All of which is to say that the destruction of statues by angry people has a long precedent, and it is a precedent the Church has experienced. We saw similar pent-up anger when Iraqis toppled a towering statue of Saddam Hussein and beat its face with their shoes. Such acts function as a kind of emotional liberation, punishing an inanimate object for decades of abuse by the man it portrayed.
Today we are in the midst of a wave of statue topplings. As in centuries past, this destruction is often the result of years, even centuries, of frustration. But in a country poorly educated in both history and civics, such actions can be more symbol than substance, and even an ignorant symbol at that.
What has attracted the most attention recently is the removal — sometimes by force, sometimes by state decree — of statues memorializing leaders of the confederacy. These were men who divided our country and fought for the right to keep other human beings enslaved. There was nothing heroic in this goal worth celebrating.
In addition, many of the statues were erected in the time of Jim Crow, when the statues were intended to affirm white dominance and the continued subjugation of a nominally free black population.
To remove these statues is to address the injustice of the message these statues were intended to convey. It must be added that their removal does not substantively address the wrongs of racism and racial disparities. That work remains to be done.
These topplings have been followed by other attempts to destroy statues of historic figures. Of concern to Catholics is the anger directed at St. Junípero Serra, the Franciscan missionary who established the famed missions of California.
Both before and after his beatification in 2015, he has been vilified as a symbol of the colonial oppression of the Spanish conquest of California and more. Statues were pulled down in San Francisco and Los Angeles, and now others are threatened.

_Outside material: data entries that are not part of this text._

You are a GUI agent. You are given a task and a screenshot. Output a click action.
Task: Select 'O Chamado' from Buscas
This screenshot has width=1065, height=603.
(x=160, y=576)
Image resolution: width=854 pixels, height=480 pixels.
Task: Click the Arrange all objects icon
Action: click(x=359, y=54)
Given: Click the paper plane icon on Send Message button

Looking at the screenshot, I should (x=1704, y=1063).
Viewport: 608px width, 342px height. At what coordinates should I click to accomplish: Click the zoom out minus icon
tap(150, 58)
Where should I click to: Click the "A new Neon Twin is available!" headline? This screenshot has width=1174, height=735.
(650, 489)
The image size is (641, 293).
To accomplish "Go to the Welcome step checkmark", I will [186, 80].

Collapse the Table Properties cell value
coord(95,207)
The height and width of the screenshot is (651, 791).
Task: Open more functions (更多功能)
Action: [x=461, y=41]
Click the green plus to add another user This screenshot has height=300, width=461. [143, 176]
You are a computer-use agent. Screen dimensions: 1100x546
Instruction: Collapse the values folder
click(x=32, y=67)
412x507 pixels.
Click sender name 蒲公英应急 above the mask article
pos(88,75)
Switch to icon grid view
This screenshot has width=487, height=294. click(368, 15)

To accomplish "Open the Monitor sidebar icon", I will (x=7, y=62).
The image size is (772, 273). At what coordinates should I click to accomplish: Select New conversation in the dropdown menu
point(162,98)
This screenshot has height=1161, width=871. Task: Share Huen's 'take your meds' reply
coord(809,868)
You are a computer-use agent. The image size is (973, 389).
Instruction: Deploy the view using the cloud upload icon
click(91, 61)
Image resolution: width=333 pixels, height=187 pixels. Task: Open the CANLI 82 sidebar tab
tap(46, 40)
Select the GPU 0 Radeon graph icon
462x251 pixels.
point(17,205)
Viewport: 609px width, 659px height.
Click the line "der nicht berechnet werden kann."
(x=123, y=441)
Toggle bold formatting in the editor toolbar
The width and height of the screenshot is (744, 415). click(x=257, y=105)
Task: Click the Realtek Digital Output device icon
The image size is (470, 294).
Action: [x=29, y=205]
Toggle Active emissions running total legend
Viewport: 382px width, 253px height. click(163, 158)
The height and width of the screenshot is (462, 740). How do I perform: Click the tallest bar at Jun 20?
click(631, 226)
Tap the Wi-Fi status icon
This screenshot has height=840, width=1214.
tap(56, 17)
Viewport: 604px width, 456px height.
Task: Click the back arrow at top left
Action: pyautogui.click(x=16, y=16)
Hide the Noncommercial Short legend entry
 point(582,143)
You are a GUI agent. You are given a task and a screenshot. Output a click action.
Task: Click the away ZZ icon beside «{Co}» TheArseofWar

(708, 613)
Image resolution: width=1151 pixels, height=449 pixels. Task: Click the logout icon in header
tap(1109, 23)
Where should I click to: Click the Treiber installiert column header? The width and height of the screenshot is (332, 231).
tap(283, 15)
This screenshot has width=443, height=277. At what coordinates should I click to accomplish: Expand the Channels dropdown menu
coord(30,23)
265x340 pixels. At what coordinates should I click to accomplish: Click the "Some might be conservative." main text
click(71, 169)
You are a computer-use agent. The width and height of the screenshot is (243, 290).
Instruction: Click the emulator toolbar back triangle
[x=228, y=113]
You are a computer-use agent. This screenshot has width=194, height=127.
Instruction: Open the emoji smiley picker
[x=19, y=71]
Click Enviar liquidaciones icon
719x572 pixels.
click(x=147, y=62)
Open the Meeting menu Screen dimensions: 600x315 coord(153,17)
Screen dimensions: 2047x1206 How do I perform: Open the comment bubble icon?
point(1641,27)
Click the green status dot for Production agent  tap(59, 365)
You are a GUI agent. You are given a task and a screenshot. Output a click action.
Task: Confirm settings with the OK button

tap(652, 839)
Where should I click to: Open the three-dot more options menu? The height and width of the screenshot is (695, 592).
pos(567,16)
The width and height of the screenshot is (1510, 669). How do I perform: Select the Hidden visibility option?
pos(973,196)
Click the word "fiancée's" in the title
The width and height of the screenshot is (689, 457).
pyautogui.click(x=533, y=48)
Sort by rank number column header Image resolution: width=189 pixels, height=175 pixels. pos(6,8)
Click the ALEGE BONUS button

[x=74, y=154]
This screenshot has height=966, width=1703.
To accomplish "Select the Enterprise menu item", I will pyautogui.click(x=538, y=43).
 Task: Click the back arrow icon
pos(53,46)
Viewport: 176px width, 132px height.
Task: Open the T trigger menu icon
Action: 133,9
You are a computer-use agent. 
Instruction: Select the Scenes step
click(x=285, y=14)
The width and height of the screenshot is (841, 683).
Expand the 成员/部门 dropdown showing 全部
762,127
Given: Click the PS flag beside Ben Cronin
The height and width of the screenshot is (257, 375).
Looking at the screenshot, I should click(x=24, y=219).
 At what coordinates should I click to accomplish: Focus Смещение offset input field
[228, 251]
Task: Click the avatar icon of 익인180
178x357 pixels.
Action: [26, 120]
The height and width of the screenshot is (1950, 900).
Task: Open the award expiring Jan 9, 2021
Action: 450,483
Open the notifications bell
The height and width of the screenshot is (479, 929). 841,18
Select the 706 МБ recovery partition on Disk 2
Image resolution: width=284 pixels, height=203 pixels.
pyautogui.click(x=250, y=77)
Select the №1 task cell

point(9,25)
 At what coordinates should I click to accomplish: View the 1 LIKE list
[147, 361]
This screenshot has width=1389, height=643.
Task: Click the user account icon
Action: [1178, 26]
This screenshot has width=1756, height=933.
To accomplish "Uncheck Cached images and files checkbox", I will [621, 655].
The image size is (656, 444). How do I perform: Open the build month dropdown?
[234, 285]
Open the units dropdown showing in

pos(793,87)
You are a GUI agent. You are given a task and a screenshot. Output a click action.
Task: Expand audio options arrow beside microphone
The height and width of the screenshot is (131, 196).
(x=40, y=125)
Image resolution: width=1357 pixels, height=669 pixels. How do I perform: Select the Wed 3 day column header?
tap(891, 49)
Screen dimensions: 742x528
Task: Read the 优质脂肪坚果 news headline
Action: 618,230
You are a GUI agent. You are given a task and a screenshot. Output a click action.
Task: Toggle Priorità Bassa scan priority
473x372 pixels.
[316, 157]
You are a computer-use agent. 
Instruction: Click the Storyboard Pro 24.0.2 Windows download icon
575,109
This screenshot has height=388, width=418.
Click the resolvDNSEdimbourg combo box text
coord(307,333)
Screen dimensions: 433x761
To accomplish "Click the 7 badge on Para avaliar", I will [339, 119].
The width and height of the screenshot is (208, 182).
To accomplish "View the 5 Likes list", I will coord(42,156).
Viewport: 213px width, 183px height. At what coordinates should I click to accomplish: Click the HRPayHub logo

In a nuanced and sensitive letter written ahead of his July 1 feast day, Archbishop José H. Gomez acknowledged that Serra has become a symbol of the destruction of the “ancient civilizations” of California’s first peoples, and that real crimes were committed against them by colonialists and by the white Americans who followed them.
“But history is complicated,” the archbishop wrote. “The facts matter, distinctions need to be made, and the truth counts. We cannot learn history’s lessons or heal old wounds unless we understand what really happened, how it happened, and why.”
St. Junípero was no Pope Paul, no Saddam Hussein, no Jefferson Davis. He was a man of his times, but he was also a hero of that time. He followed the colonial forces into California, but he became an advocate of the native peoples, intervening on their behalf repeatedly, opposing capital punishment and creating for them a “bill of rights.” He was driven not by material lust, but by the Gospel.
As San Francisco Archbishop Salvatore Cordileone wrote July 3 in the Washington Post: “Serra repeatedly intervened for mercy on behalf of indigenous rebels against Spanish authorities. He famously walked to Mexico City with a painful ulcerated leg to obtain the authority to discipline the military who were abusing the indigenous people.”
History is complicated. It is more than a movie, which is how many of us get our history now. That it is complicated is not an excuse, but it demands of us the willingness to fully understand the context and to look beyond the slogans and simplifications of an age that considers itself enlightened.
The real danger is not that we who do not know history are doomed to repeat it. It is that we will have no hope of understanding our present or bettering our future.